About this task –
The copy must match the data word for word and contain no pictures.

Exercise data –
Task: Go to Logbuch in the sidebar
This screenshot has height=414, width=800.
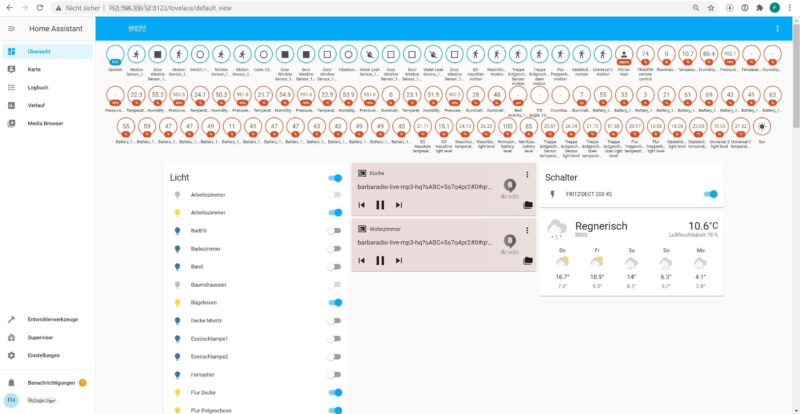Action: (x=41, y=87)
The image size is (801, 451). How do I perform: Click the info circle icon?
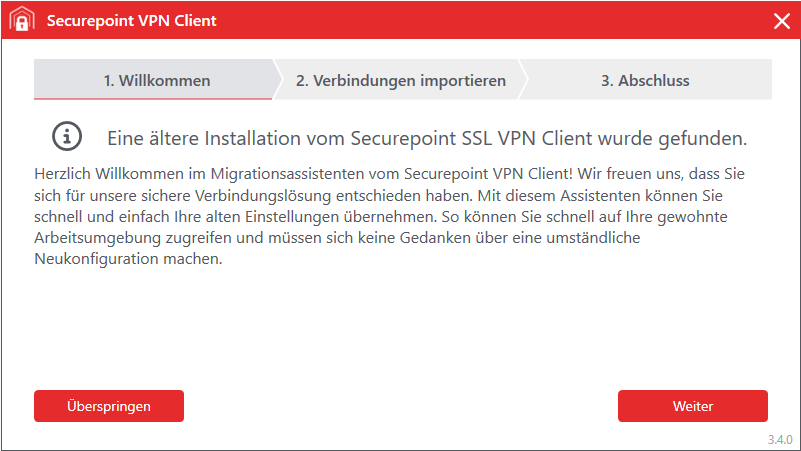67,136
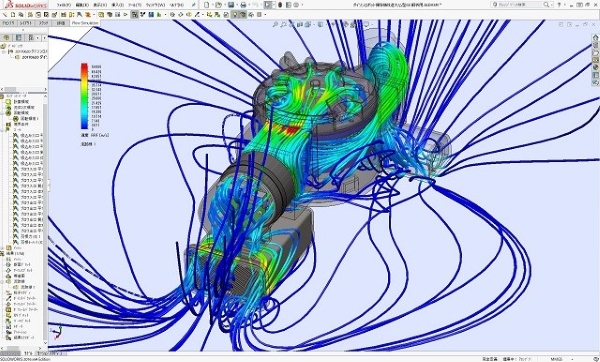Collapse the goals folder in simulation tree
The height and width of the screenshot is (362, 600).
coord(2,130)
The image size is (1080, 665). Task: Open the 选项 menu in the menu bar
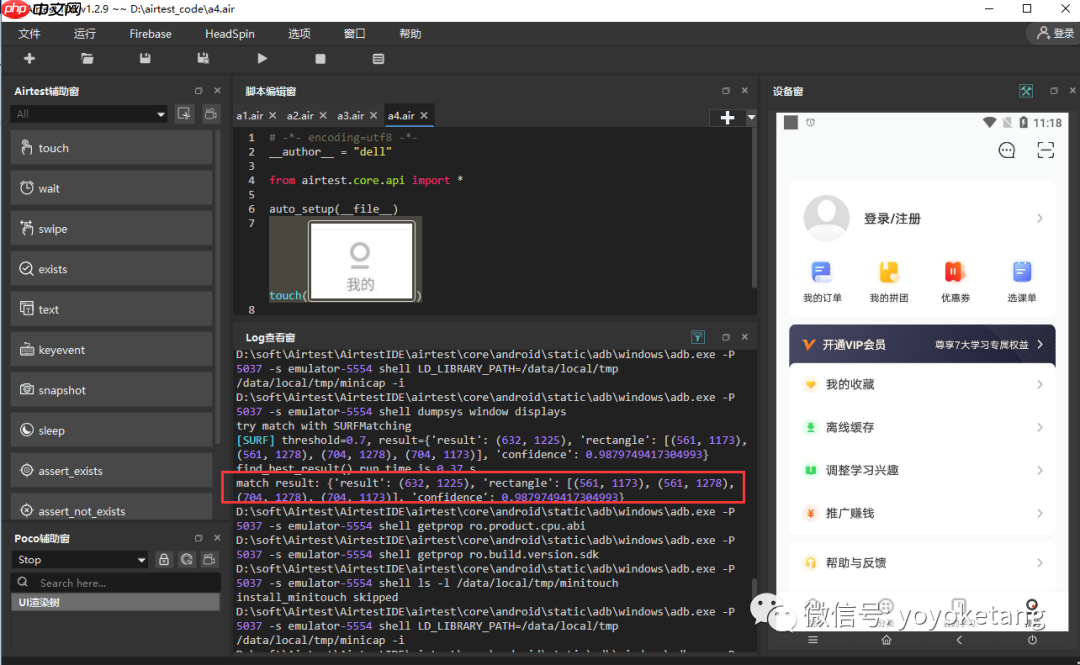pyautogui.click(x=299, y=33)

Result below –
Task: Go to Logbuch in the sidebar
This screenshot has height=414, width=800.
Action: (x=41, y=87)
The image size is (801, 451). How do I perform: Click the info circle icon?
67,136
Collapse the goals folder in simulation tree
The height and width of the screenshot is (362, 600).
coord(2,130)
The image size is (1080, 665). Task: Open the 选项 menu in the menu bar
pyautogui.click(x=299, y=33)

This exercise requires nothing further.